IgA helps with bacteria opsonization - meaning it tags the bacteria so that neutrophils can recognize and destroy them.

So IgA protease neutralizes the first line of mucosal defense!

However, not all IgA molecules get neutralized, so some N. gonorrhoeae bacteria are still opsonized, and end up getting attacked by neutrophils.

Inside the neutrophil, N. gonorrhoeae is wrapped in a phagosome, a bubble inside which reactive oxygen species, such as H2O2, are released to kill it.

However, N. gonorrhoeae releases catalase, which breaks down H2O2.

Unfortunately, this translates as a win for N. gonorrhoeae, which now takes over the neutrophil and uses its energetic resources to multiply.

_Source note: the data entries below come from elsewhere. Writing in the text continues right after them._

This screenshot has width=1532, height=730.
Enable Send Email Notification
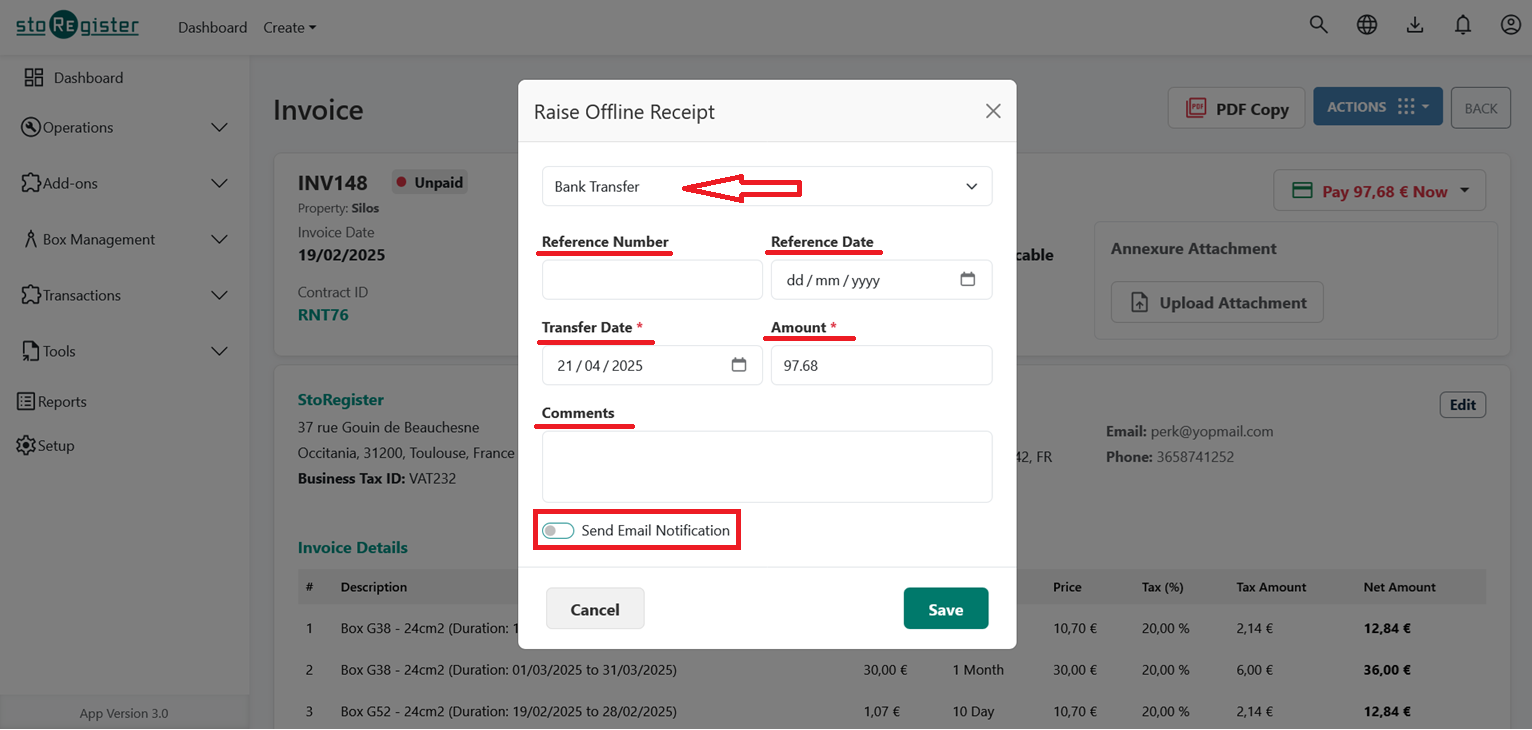(x=558, y=530)
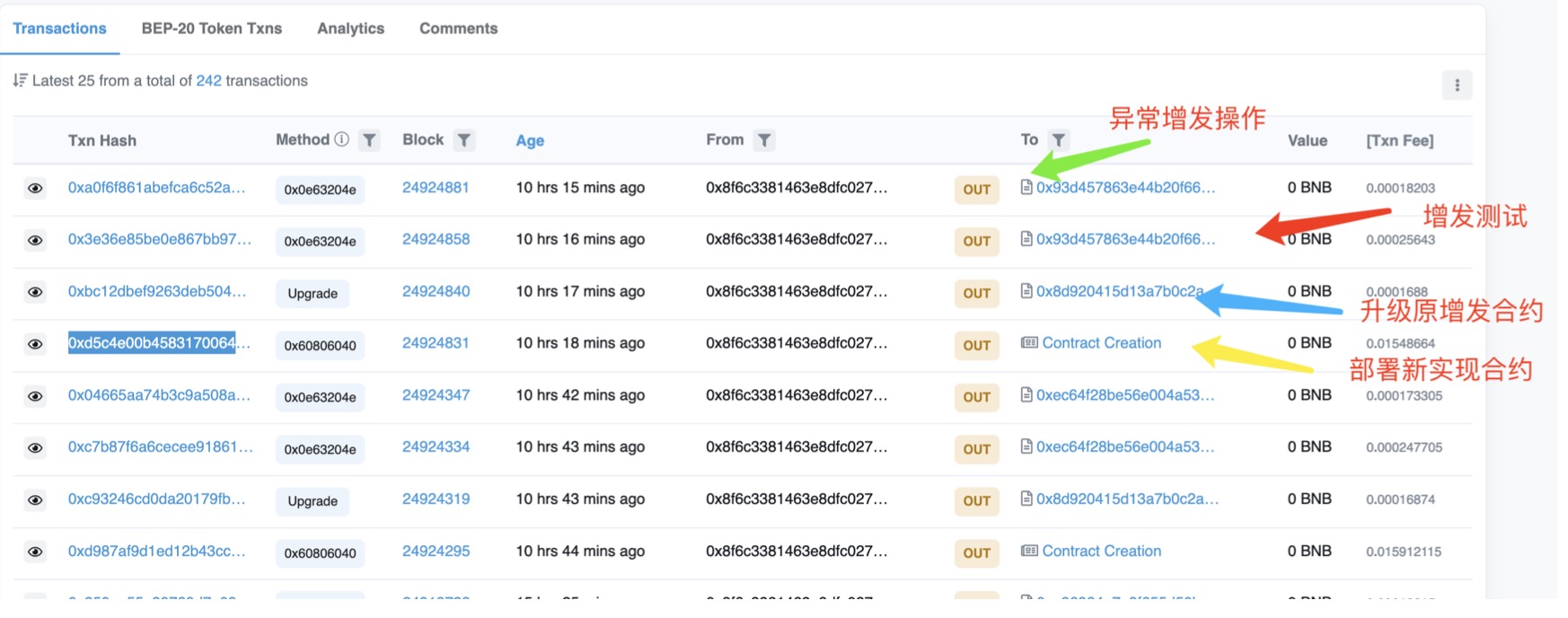This screenshot has height=618, width=1568.
Task: Toggle eye preview for the 0xbc12dbef9263deb504 transaction
Action: 35,292
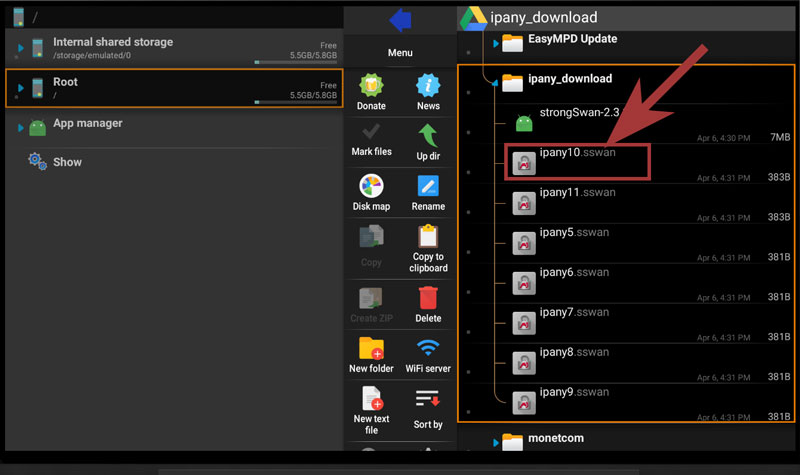Image resolution: width=800 pixels, height=475 pixels.
Task: Go up a directory with Up dir
Action: (428, 136)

The neutrophil eventually becomes too full, bursting open, and letting out a lot of bacteria in the bloodstream, which is known as gonococcemia.

Summary

Neisseria gonorrhoeae is a gram-negative diplococcus, non-spore-forming, both oxidase and catalase-positive bacteria, which is known to cause a sexually transmitted infection (STI) called gonorrhea.

Gonorrhea manifests as urethritis in males and vaginitis and cervicitis in females, and if left untreated, it can progress to gonococcemia, and cause complications like gonococcal sepsis, septic arthritis, and endocarditis. Gonorrhea is diagnosed through a laboratory test of a vaginal or urethral swab, and is treated with antibiotics.